Jules Hedges - Autodiff through function types: Categorical semantics the ultimate backpropagator

In this post we will see how to extend reverse mode automatic differentiation to a language with first class function types, function application and $\lambda$ -abstraction. This method is not new, but we will give a new derivation of it by showing how it arises universally from noticing that the category of “additive lenses” is cartesian closed. In the end we will see that this idea sounds like it should revolutionise machine learning, but then doesn’t. Everything in this post is joint work with Bruno Gavranović, who is now my colleague at Glaive.

Additive containers and additive lenses

We need to begin with some background categorical cybernetics, from the paper Categorical foundations of gradient-based learning and Bruno’s PhD thesis.

The categorical semantics of types in a differentiable language are additive containers, which is what we call set-indexed families of commutative monoids. (The reason we use an unnecessarily fancy word is because set-indexing is stronger than we sometimes want or need; categorical cybernetics has lots of machinery for working with related objects so we use terminology that unifies them.) The idea is the semantics of a type is (1) a set of values that the type can have in the forwards pass, and (2) for each of those values, a commutative monoid of derivatives it can have at that value in the backwards pass.

The semantics of a function $A \to B$ is an additive lens between the additive containers $(A, A')$ and $(B, B')$ . This consists of two things: (1) an ordinary function between sets $f : A \to B$ describing the semantics of the forwards pass, and (2) an $A$ -indexed family of monoid homomorphisms $f' (x, -)$ from the commutative monoid $B' (f (x))$ to $A' (x)$ . That is to say, these are dependent lenses whose backwards passes are additive in their second input. The chain rule for lens composition exactly describes the denotational semantics of how the forwards and backwards passes interact in autodiff.

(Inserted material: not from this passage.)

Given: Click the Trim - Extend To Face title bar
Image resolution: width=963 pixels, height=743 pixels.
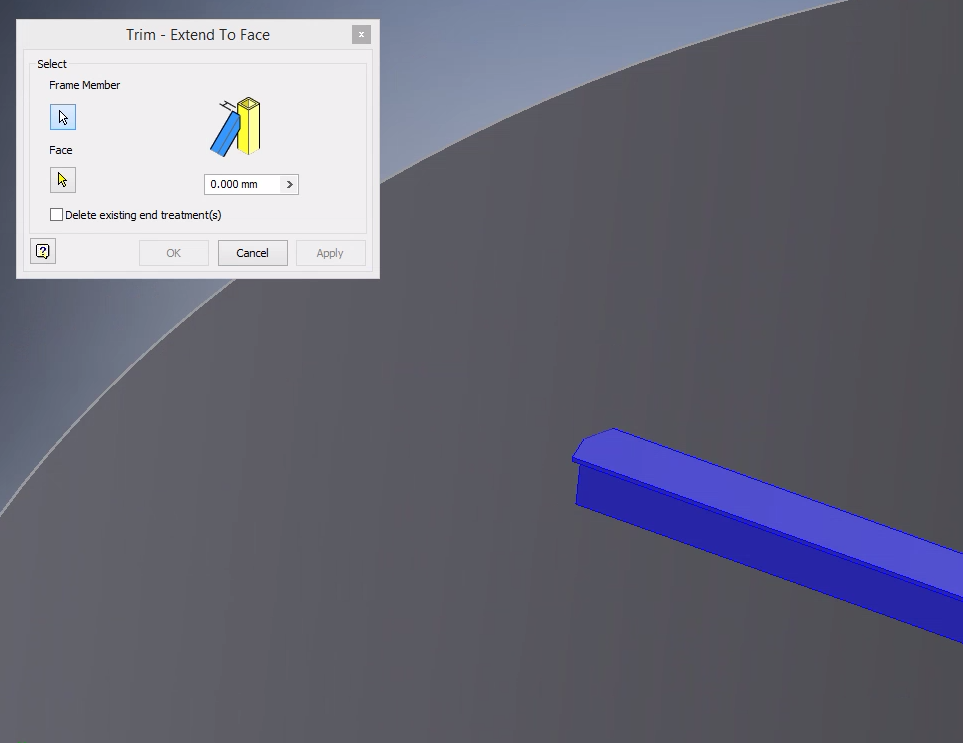Looking at the screenshot, I should pos(197,34).

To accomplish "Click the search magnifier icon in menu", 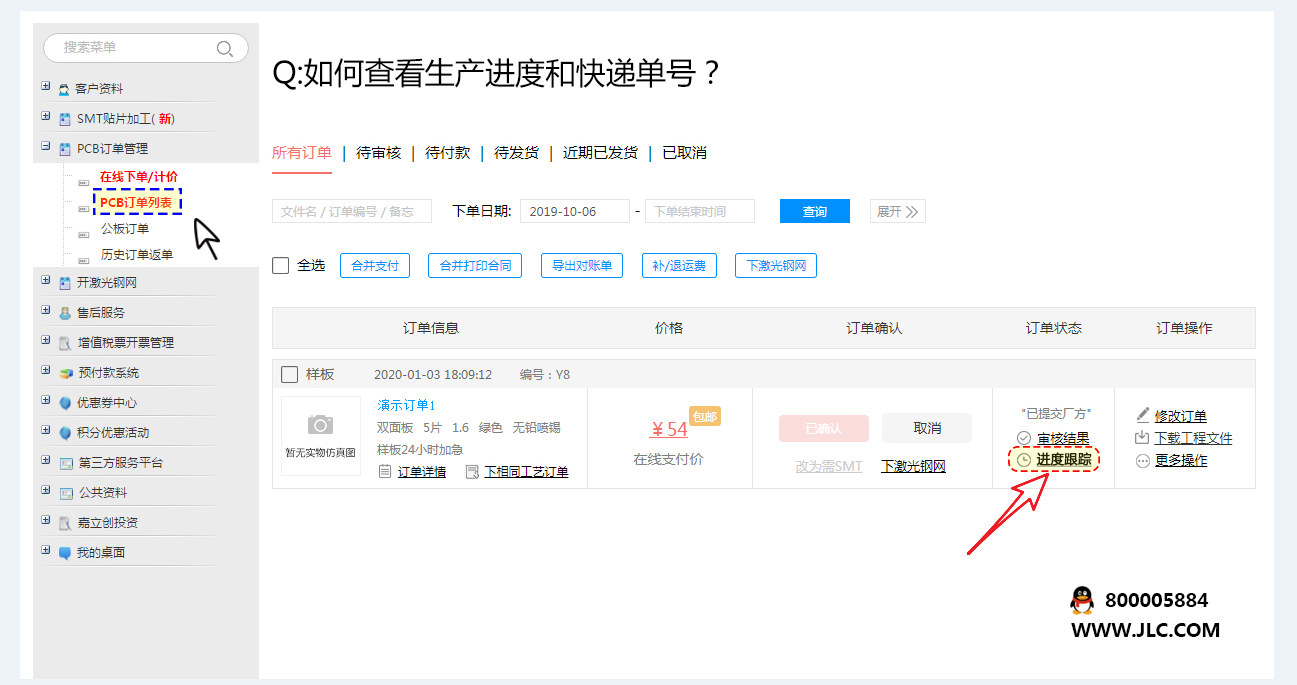I will tap(225, 48).
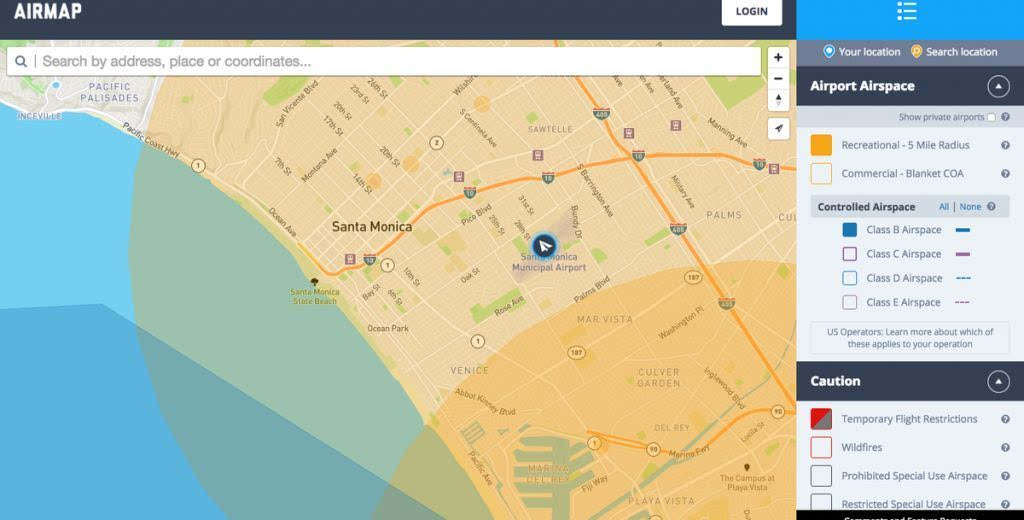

In the category of ordinary containers and lenses, without the monoid structure, we have both a cartesian product and a tensor product. The cartesian product of containers (ie. it satisfies the universal property) is given by product in the forwards pass and coproduct in the backwards pass: $(A, A') \times (B, B') = (A \times B, A' + B')$ . (To be more specific, the backwards part is the $(A \times B)$ -indexed family of sets $(A' + B') (x, y) = A' (x) + B' (y)$ .) This happens essentially because the backwards pass is backwards, so the universal property of a product turns into a coproduct. There is also a tensor product given by product in the forwards and backwards passes: $(A, A') \otimes (B, B') = (A \times B, A' \times B')$ . For the majority of applications in categorical cybernetics the tensor product is the useful one, but it doesn’t satisfy a straightforward universal property.¹

But in additive containers something different happens: the thing that satisfies the universal property of a cartesian product switches to $(A, A') \times (B, B') = (A \times B, A' \times B')$ . The structural reason for this is that the category $\mathbf{CMon}$ of commutative monoids has finite biproducts: the monoid of pairs $A \times B$ satisfies the universal properties of both a product and a coproduct. It’s worth thinking for a moment about why this is: given maps $f : A \to C$ and $g : B \to C$ , we get a copairing $[f, g] : A \times B \to C$ given by $[f, g] (x, y) = f (x) + g (y)$ ; and injections are given by setting one of the values to be zero.

This gives the correct semantics to copying in autodiff: if we use a forwards pass value multiple times, we get a different derivative coming from each use site and the right thing to do is to add those derivatives.

Additive containers are cartesian closed

The category of ordinary containers and ordinary lenses is monoidal closed for the tensor product.² Given containers $(A, A')$ and $(B, B')$ , the hom-container has as its forwards set the set of all lenses $(A, A') \to (B, B')$ , and as the backwards set indexed by a specific lens $(f, f') : (A, A') \to (B, B')$ it has the set $\Sigma (x : A) . B' (f (x))$ , whose elements are pairs $(x, y')$ where $x : A$ and $y' : B' (f (x))$ . Writing this whole container as $(A, A') \multimap (B, B')$ , this gives us the universal property that lenses $(A, A') \otimes (B, B') \to (C, C')$ are in natural bijection with lenses $(A, A') \to (B, B') \multimap (C, C')$ .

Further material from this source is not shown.